Task requirements
Quote the records word for word, beginning at the line that contains "You are a computer-use agent. The image size is (1568, 653)." and continuing through the end of the records.

Material provided

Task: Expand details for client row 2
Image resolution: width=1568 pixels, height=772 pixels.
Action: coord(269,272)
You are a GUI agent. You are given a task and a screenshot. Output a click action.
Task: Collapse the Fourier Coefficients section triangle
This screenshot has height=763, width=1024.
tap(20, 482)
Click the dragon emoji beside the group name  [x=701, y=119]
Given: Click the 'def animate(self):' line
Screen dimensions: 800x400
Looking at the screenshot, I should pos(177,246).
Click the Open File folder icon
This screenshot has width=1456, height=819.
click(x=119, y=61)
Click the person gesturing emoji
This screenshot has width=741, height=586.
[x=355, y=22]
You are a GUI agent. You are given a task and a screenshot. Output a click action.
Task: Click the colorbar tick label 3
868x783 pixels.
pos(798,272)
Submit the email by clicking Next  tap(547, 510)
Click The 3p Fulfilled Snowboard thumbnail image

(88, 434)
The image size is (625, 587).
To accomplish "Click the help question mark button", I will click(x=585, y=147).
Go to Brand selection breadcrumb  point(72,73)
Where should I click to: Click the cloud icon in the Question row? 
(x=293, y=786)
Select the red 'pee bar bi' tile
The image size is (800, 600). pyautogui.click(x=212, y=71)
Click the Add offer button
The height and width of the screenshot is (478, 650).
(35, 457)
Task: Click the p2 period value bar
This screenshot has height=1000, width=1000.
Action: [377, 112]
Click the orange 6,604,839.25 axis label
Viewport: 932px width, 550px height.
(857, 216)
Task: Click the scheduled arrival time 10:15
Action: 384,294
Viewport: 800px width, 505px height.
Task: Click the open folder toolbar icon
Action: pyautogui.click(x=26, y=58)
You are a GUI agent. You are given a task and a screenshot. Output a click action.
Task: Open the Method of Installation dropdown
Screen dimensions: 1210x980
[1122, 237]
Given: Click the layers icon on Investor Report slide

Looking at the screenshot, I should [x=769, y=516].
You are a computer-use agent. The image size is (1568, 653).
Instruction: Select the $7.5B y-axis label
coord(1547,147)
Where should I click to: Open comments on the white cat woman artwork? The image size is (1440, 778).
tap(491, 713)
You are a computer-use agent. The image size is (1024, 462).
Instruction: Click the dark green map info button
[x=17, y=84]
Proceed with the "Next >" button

Finished exercise
You are a computer-use agent. The image size is (1568, 653).
Instruction: Select the $7.5B y-axis label
coord(1547,147)
Where should I click to: Open comments on the white cat woman artwork? The image size is (1440, 778).
tap(491, 713)
You are a computer-use agent. The image size is (1024, 462).
Instruction: Click the dark green map info button
[x=17, y=84]
Proceed with the "Next >" button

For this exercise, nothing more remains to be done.